This is a quick note showing how to compare two data frames using
the [data algebra](https://github.com/WinVector/data_algebra).  The question is: which rows
are in one data frame and not the other

First let's set up our example

In [1]:

# import packages
import string
import numpy
import numpy.random
import pandas

from data_algebra.data_ops import *
from data_algebra.cdata import *
import data_algebra.BigQuery
import data_algebra.SQLite



In [2]:
# build synthetic example data

# seed the pseudo-random generator for repeatability
numpy.random.seed(1999)

# choose our simulated number of observations
n_obs = 100
symbols = list(string.ascii_lowercase)

d1 = pandas.DataFrame({
    'group': numpy.random.choice(symbols, size=n_obs, replace=True),
})

d2 = pandas.DataFrame({
    'group': numpy.random.choice(symbols, size=n_obs, replace=True),
})

Our example question is: which rows are unique to `d1` and which are unique to `d2`.

Let's define our grouping columns and proceed.

What is expected: Please reproduce the stretch of the data frame comparison note from "# seed the pseudo-random" through "symbols = list(string.ascii_lowercase)", word for word.

Data listing:
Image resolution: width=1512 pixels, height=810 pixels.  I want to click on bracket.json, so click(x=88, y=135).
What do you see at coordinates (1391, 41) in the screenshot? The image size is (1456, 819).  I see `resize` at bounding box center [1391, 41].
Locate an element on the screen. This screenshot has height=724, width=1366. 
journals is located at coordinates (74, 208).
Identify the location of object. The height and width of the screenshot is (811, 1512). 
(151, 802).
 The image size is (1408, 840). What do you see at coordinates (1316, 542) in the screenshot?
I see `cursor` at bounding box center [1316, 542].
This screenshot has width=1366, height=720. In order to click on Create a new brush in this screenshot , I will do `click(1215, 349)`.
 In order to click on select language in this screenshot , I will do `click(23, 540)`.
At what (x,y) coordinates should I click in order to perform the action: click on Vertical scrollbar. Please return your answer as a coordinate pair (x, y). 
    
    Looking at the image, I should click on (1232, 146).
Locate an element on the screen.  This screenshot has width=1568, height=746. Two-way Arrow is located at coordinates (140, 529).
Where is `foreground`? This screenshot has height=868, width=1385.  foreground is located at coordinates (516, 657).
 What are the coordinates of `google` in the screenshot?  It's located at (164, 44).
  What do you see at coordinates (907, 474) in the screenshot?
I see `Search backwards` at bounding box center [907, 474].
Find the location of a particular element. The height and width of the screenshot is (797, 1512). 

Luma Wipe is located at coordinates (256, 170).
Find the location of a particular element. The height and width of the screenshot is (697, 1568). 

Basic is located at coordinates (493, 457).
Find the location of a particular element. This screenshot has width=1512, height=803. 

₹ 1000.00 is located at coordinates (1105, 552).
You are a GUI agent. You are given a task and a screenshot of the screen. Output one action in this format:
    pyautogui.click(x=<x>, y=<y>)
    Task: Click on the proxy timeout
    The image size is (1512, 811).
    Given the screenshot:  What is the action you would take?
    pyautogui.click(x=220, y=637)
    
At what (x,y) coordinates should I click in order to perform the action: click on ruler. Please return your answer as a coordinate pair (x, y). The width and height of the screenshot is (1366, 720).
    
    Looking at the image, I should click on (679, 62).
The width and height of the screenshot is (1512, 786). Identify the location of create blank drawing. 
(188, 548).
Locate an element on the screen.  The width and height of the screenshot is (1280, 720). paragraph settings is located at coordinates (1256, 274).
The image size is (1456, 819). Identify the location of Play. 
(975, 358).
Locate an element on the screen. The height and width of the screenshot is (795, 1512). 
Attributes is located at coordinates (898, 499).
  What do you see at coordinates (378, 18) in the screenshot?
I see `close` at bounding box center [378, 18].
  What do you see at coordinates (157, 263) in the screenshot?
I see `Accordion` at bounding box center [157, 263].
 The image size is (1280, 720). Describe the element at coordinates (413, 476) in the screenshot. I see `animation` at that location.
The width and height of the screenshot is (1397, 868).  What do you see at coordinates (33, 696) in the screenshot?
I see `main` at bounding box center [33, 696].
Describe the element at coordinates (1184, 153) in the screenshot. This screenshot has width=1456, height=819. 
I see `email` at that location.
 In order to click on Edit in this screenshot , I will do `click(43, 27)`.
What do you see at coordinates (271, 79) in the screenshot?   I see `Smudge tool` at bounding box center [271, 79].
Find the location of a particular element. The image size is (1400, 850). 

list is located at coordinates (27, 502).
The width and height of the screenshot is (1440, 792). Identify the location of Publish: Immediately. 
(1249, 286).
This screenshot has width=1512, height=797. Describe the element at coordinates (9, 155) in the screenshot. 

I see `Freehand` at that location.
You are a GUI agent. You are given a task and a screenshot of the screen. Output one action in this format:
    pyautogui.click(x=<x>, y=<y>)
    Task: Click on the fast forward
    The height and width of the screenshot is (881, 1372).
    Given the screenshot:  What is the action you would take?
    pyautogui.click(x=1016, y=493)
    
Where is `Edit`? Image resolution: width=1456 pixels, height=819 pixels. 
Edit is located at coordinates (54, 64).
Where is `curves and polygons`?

Response to this task:
# seed the pseudo-random generator for repeatability
numpy.random.seed(1999)

# choose our simulated number of observations
n_obs = 100
symbols = list(string.ascii_lowercase)